Ponoć wszystko świetnie idzie. Gospodarka kwitnie. Plan Morawieckiego działa. Podatki uszczelniane. Zysk z NBP rekordowo wysoki. 500 plus wypłacane. Liczne przywileje utrzymane.
Jednak coś szwankuje. Pilnie potrzebny jest stały dopływ nowych środków. Aby utrzymać bądź poszerzyć strumienie publicznych transferów. Chętnych do obdarowania jest wielu, grosza zawsze brakuje. Podatek bankowy i od sieci handlowych nie wystarcza. Także uszczelnianie systemu podatkowego nie rozwiązuje problemu niedoboru budżetowego. W związku z brakami władza postanowiła oskubać obywateli. Jest kilka pomysłów. Po pierwsze – opłata energetyczna, czyli wymyślona przez rząd danina na rzecz utrzymania rynku mocy. Zazwyczaj inwestycje energetyczne finansowane są z zysku przedsiębiorstw lub z budżetu państwa. W znanej sytuacji finansowania przez sektor energetyczny górnictwa na modernizację i utrzymanie zdolności wytwórczej /prądu/ brakuje środków finansowych. Rząd przewiduje, że z tego tytułu pojawi się zasilenie finansowe rzędu 3,8 mld zł. Po drugie – abonament RTV. Zapewne rozegra się kolejne podejście mające na celu oskubanie obywateli. Przyjemność korzystania z mediów publicznych została wstępnie oszacowana w wysokości 3 mld zł. Po trzecie – opłata wodna dla niektórych podmiotów gospodarczych, skalkulowana na 2,6 mld zł. Zapewne zostanie w znacznej części przeniesiona na obywateli. Projektowane są także inicjatywy typu: podatek od galerii handlowych i biurowców, opłata recyklingowa /powszechna, od toreb foliowych/, akcyza na e-papierosy. Trzeba pamiętać o zamrożeniu skali podatkowej, co rocznie oskubuje obywateli na kwotę 2,4 mld zł oraz nie wywiązanie się z obietnicy obniżki VAT – 6 mld zł. Upadł pomysł opłaty paliwowej. Miała przynieść ok. 5 mld zł wpływów rocznie. Byłaby korygowana w górę wskaźnikiem inflacji. Nie dość, że wszyscy odczuliby odpływ gotówki, to włączony zostałby dodatkowy mechanizm inflacyjny – ukochane narzędzie rządzących, fatalne zjawisko dla obywateli. Póki co ten projekt został odwołany. Zapewne pojawi się nowy pomysł. Łatanie budżetu to zmartwienie każdego rządu.

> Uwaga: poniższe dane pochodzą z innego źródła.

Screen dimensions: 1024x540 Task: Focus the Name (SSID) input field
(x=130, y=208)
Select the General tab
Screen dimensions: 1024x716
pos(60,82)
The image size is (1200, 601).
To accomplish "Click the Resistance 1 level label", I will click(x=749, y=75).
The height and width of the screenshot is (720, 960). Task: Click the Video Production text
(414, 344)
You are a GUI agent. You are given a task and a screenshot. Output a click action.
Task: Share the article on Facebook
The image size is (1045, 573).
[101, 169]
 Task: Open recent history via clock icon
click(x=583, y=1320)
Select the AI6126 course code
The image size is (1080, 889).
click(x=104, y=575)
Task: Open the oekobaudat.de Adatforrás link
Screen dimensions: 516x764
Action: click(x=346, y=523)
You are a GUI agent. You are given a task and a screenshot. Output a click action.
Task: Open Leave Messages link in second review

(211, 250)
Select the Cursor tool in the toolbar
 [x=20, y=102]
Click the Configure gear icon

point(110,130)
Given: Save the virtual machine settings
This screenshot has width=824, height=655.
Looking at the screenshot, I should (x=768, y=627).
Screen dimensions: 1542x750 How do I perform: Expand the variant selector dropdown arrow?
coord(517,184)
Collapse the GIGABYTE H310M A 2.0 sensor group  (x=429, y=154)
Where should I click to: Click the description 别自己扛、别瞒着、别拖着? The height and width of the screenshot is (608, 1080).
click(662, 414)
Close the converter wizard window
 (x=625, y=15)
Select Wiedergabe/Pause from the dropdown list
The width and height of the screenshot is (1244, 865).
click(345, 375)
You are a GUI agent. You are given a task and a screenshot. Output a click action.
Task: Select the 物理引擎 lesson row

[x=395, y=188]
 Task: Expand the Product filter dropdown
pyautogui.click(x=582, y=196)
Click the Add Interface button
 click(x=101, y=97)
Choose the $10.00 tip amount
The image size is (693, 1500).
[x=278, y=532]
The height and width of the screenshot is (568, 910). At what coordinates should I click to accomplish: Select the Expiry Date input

Powstaje jednak pytanie: skoro jest tak dobrze, a podjęte działania przynoszą fantastyczne efekty, to z jakiego powodu czynione są liczne próby finansowego oskubywania obywateli? Oczywiście wszyscy wiedzą, że rząd nie ma żadnych własnych pieniędzy. Dlaczego jednak rośnie fiskalizm państwa? Dlaczego wszyscy mają się zrzucać na pomysły transferów finansowych skierowanych do wybranych grup społeczeństwa? Dlaczego musimy ponosić ustawicznie rosnące koszty funkcjonowania państwa? Dlaczego narażani jesteśmy na procesy inflacyjne? Dlaczego zaniechano działań na rzecz powszechnego podwyższenia kwoty wolnej od podatku i odmrożenia progów podatkowych? Pytań jest wiele, odpowiedzi – coraz bardziej oczywiste. Długoterminowo budżet państwa „nie spina się”. Podatek, opłata, danina, składka, abonament – wszystko jedno.